Parmi les thématiques abordées dans la proposition de loi, je citerai également la meilleure association des soignants et usagers à la gouvernance, ou encore la lutte effrénée contre l'intérim médical.
Nous sommes à la veille du premier anniversaire du Ségur de la santé. Les évolutions réglementaires sont maintenant une réalité, avec de l'avance par rapport à nos engagements, notamment pour ce qui concerne les revalorisations salariales. Je réunis actuellement les organisations signataires du Ségur de la Santé ; pour les soignants non médicaux, j'ai reçu, au cours des derniers jours, Force ouvrière (FO), l'Union nationale des syndicats autonomes (Unsa), la Confédération française démocratique du travail (CFDT), et aucune de ces organisations n'a exprimé le moindre regret d'avoir signé ces accords.
Le périmètre du Ségur de la santé a évolué ensuite à deux reprises lors de la mission Laforcade, permettant d'englober davantage d'acteurs de la fonction publique hospitalière ainsi que des établissements privés non lucratifs.
J'ai reçu également les syndicats de praticiens hospitaliers qui ont également confirmé leur adhésion ; si les accords majoritaires devaient être signés un an après, ils le seraient toujours. Cela ne veut pas dire non plus que tout le monde est satisfait ; je note que la Confédération générale du travail (CGT) et l'Union syndicale solidaires (SUD) restent opposées à ces accords.
J'ai dépeint à grands traits la loi OTSS, dans ses fondements et dans sa mise en oeuvre. Son ambition profonde est de transformer les soins de ville dans une approche transversale pour aboutir à des soins coordonnés, avec un parcours du patient évolué.
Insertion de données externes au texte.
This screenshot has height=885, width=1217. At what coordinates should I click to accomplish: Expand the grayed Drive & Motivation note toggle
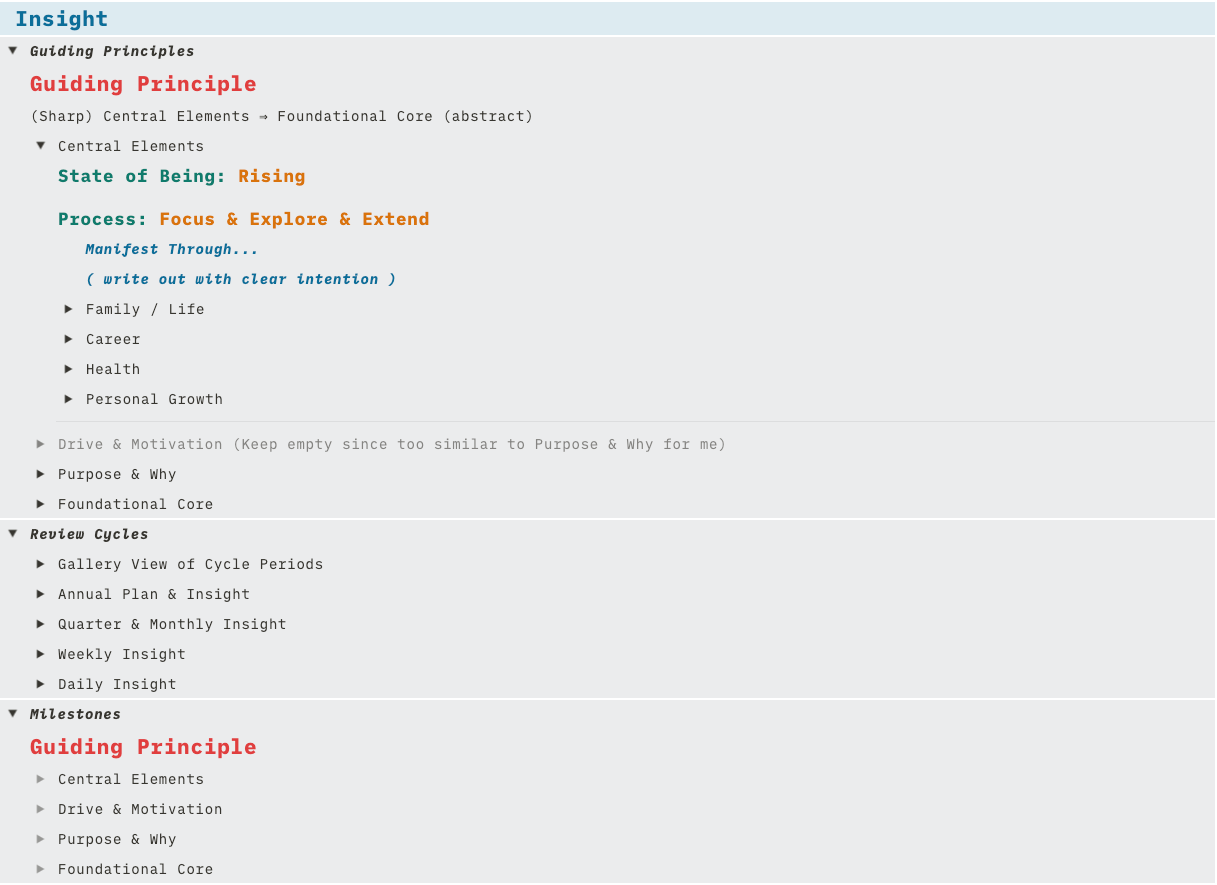pos(41,443)
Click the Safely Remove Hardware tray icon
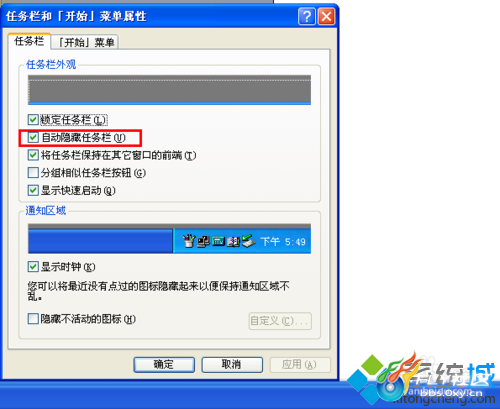500x409 pixels. pos(248,241)
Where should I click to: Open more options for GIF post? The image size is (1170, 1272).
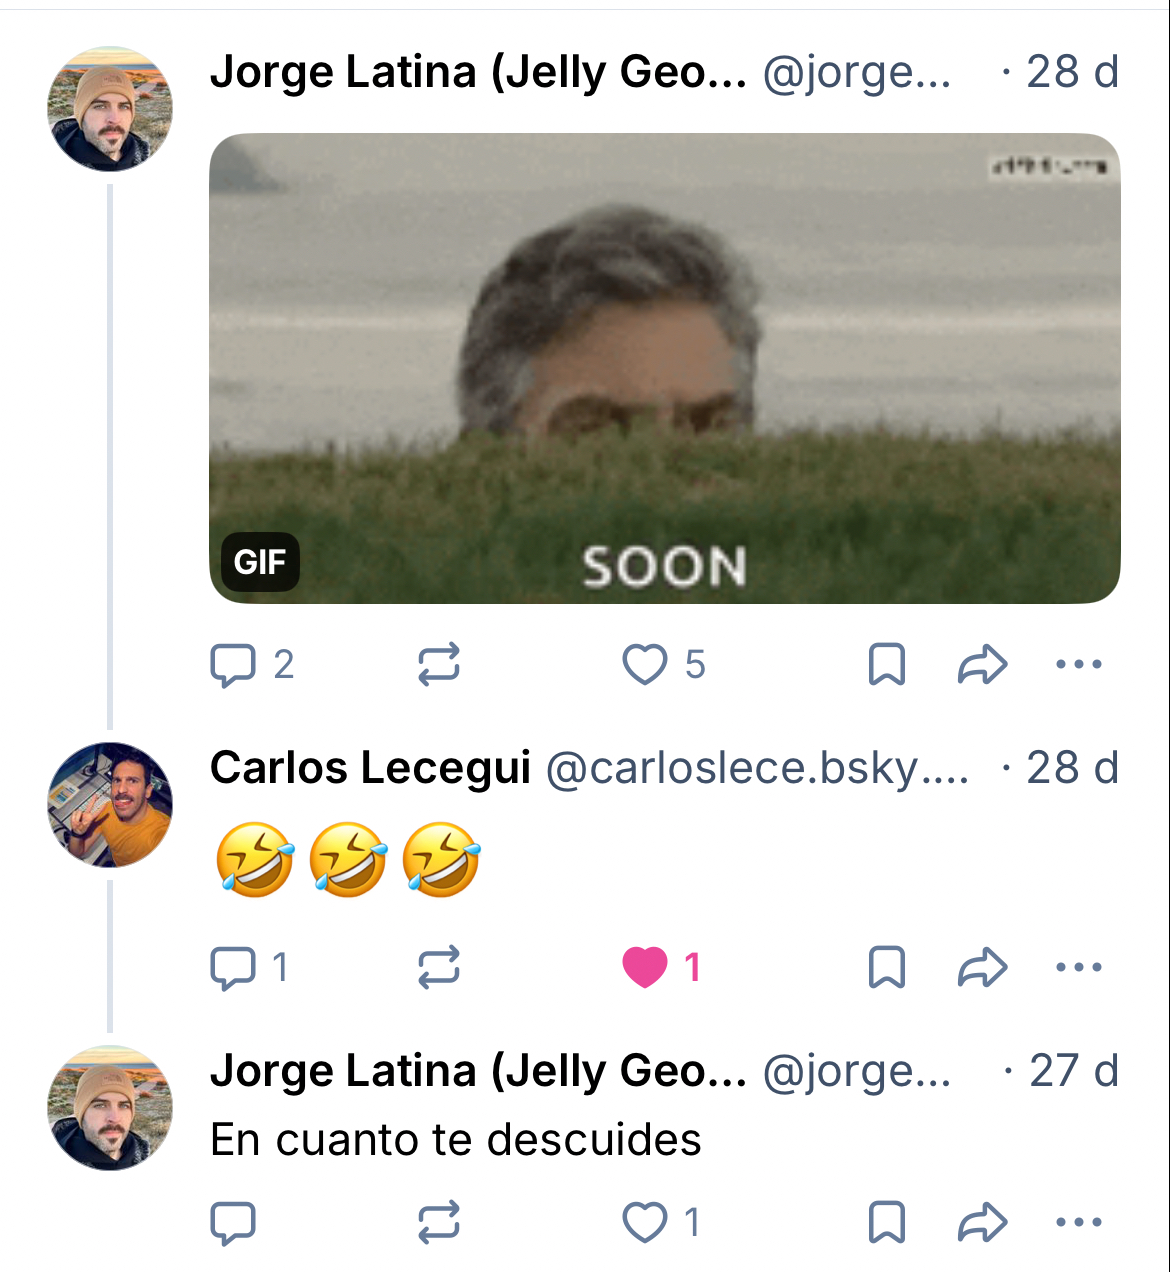[x=1079, y=665]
Ont démarré des négociations conventionnelles dans le champ de la médecine libérale. Dans la continuité, le Ségur de la santé a permis d'enclencher de réelles transformations de l'hôpital, avec une nouvelle méthode de co-construction et de décloisonnement importante.
Je suis pleinement engagé dans la mise en application de la stratégie Ma Santé 2022 et du Ségur de la santé, conformément aux engagements pris. Je suis très attaché à ce que ces travaux majeurs permettent de transformer notre système de santé, et que cela se traduise concrètement pour les Français. Je sais que ces thèmes vous sont chers ; le Sénat avait beaucoup travaillé et enrichi le projet de loi Santé. Nous sommes réunis aujourd'hui pour un premier bilan, et j'en suis très heureux.